◆ Work to be completed: Print the entries below in their entirety, exactly as they are written.

━━━━━ Records supplied ━━━━━

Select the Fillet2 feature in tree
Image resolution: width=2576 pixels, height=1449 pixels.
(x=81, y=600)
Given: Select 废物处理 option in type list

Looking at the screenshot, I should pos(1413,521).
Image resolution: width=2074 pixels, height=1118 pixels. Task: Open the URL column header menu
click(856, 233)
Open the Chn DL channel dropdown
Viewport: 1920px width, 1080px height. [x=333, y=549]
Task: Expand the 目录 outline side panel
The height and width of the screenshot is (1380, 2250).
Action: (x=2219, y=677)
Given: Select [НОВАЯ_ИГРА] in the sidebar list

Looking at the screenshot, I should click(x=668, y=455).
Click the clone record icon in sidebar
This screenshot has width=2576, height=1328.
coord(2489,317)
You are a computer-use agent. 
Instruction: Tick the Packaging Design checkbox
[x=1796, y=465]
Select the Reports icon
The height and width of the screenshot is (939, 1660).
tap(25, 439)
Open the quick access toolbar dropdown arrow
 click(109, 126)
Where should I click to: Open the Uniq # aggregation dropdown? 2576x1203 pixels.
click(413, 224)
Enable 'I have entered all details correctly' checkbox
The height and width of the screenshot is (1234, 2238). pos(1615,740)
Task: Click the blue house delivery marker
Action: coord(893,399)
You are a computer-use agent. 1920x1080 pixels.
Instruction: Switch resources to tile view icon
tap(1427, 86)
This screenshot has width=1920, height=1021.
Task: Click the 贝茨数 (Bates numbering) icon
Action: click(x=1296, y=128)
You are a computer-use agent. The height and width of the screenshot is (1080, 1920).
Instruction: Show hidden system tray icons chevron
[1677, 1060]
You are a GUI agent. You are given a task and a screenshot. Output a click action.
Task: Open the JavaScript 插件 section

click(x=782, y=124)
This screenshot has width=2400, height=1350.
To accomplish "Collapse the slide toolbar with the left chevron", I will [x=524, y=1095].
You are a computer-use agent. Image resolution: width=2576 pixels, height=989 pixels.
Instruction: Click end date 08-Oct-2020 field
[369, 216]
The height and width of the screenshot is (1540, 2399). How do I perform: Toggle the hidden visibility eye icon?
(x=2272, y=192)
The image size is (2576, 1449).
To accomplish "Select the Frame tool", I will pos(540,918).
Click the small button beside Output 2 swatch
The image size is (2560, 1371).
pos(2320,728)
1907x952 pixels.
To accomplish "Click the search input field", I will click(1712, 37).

━━━━━

◆ Written answer:
Select the Fillet2 feature in tree
Image resolution: width=2576 pixels, height=1449 pixels.
(x=81, y=600)
Given: Select 废物处理 option in type list

Looking at the screenshot, I should pos(1413,521).
Image resolution: width=2074 pixels, height=1118 pixels. Task: Open the URL column header menu
click(856, 233)
Open the Chn DL channel dropdown
Viewport: 1920px width, 1080px height. [x=333, y=549]
Task: Expand the 目录 outline side panel
The height and width of the screenshot is (1380, 2250).
Action: (x=2219, y=677)
Given: Select [НОВАЯ_ИГРА] in the sidebar list

Looking at the screenshot, I should click(x=668, y=455).
Click the clone record icon in sidebar
This screenshot has width=2576, height=1328.
coord(2489,317)
You are a computer-use agent. 
Instruction: Tick the Packaging Design checkbox
[x=1796, y=465]
Select the Reports icon
The height and width of the screenshot is (939, 1660).
tap(25, 439)
Open the quick access toolbar dropdown arrow
 click(109, 126)
Where should I click to: Open the Uniq # aggregation dropdown? 2576x1203 pixels.
click(413, 224)
Enable 'I have entered all details correctly' checkbox
The height and width of the screenshot is (1234, 2238). pos(1615,740)
Task: Click the blue house delivery marker
Action: coord(893,399)
You are a computer-use agent. 1920x1080 pixels.
Instruction: Switch resources to tile view icon
tap(1427, 86)
This screenshot has width=1920, height=1021.
Task: Click the 贝茨数 (Bates numbering) icon
Action: click(x=1296, y=128)
You are a computer-use agent. The height and width of the screenshot is (1080, 1920).
Instruction: Show hidden system tray icons chevron
[1677, 1060]
You are a GUI agent. You are given a task and a screenshot. Output a click action.
Task: Open the JavaScript 插件 section

click(x=782, y=124)
This screenshot has width=2400, height=1350.
To accomplish "Collapse the slide toolbar with the left chevron", I will [x=524, y=1095].
You are a computer-use agent. Image resolution: width=2576 pixels, height=989 pixels.
Instruction: Click end date 08-Oct-2020 field
[369, 216]
The height and width of the screenshot is (1540, 2399). How do I perform: Toggle the hidden visibility eye icon?
(x=2272, y=192)
The image size is (2576, 1449).
To accomplish "Select the Frame tool", I will pos(540,918).
Click the small button beside Output 2 swatch
The image size is (2560, 1371).
pos(2320,728)
1907x952 pixels.
To accomplish "Click the search input field", I will click(1712, 37).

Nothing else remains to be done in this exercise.